Our study has some limitations, including the small number of participants, particularly in Part B. Furthermore, the 20-week treatment (Part C) was an open-label extension with no placebo control. The prolongation of standing time after treatment with ampreloxetine and worsening after withdrawal is an encouraging signal; however, a larger cohort is needed to confirm this. Enrollment was limited to specialist autonomic clinics because we wanted to carefully observe the findings. The fall in BP 4 h after placebo observed in Part B (Fig. 3c and e) could have had a number of causes including small sample size, and because of variation in the timing of meals, it was not possible to determine whether it was caused by postprandial splanchnic vasodilatation. A larger sample size is needed to better understand whether the AEs related to hypertension are de novo, exacerbation of preexisting supine hypertension, or part of normal disease variability. At week 12 (Fig. 4c), there was not always a tight correlation between the degree of hypotension and severity of orthostatic symptoms, which could be due to several physiologic factors including cerebral autoregulation. The ampreloxetine phase 3 program includes and should allow us to examine factors that influence responsiveness to ampreloxetine in a larger sample size of patients. The dropouts seen throughout the trial likely reflect the high proportion of MSA participants enrolled in the phase 2 program and the rapid worsening of the participants’ underlying neurological disease and progressive difficulty with mobility and attending in-clinic follow-up visits. This underscores the need for a decentralized trial design as a retention strategy with remote visits for future clinical trials.

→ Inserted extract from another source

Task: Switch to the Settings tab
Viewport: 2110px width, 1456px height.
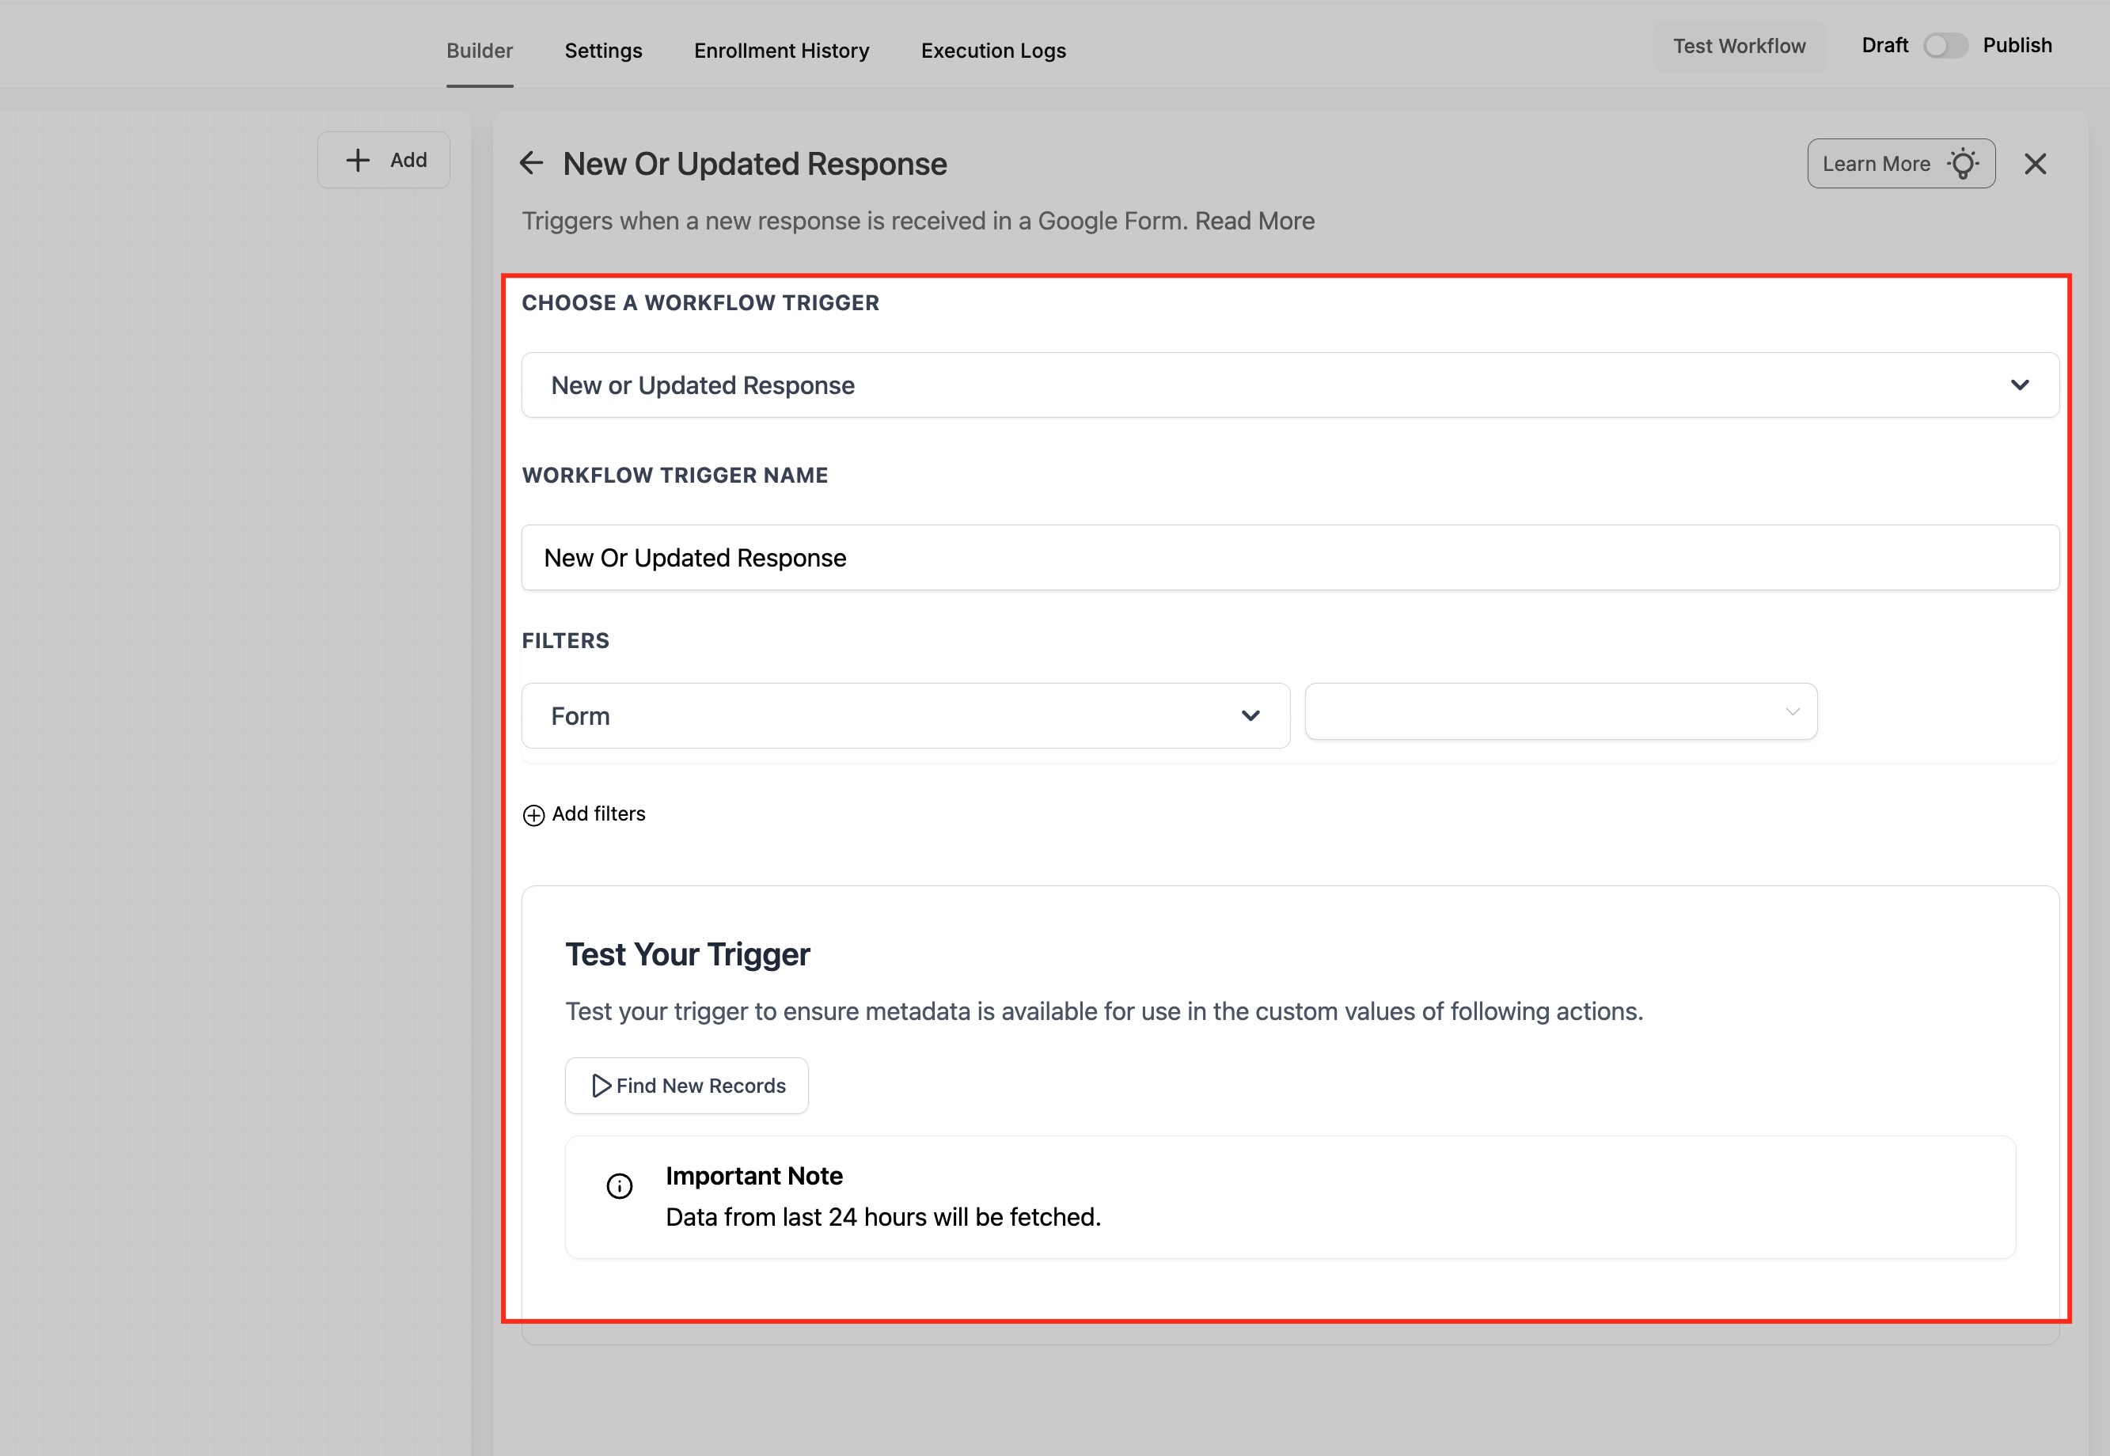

In conclusion, the results of this small phase 2 clinical trial suggest that once-daily 10 mg ampreloxetine is generally safe and well tolerated and may have a durable clinical benefit over 5 months of treatment. The data from this study informed the design and initiation of two placebo-controlled phase 3 clinical trials and an extension study to further evaluate the longer-term efficacy and safety of a once-daily 10 mg dose of ampreloxetine in patients with symptomatic nOH (NCT03750552, NCT03829657, and NCT04095793). The phase 3 program includes and should allow us to examine factors that influence responsiveness to ampreloxetine in a larger sample size of patients.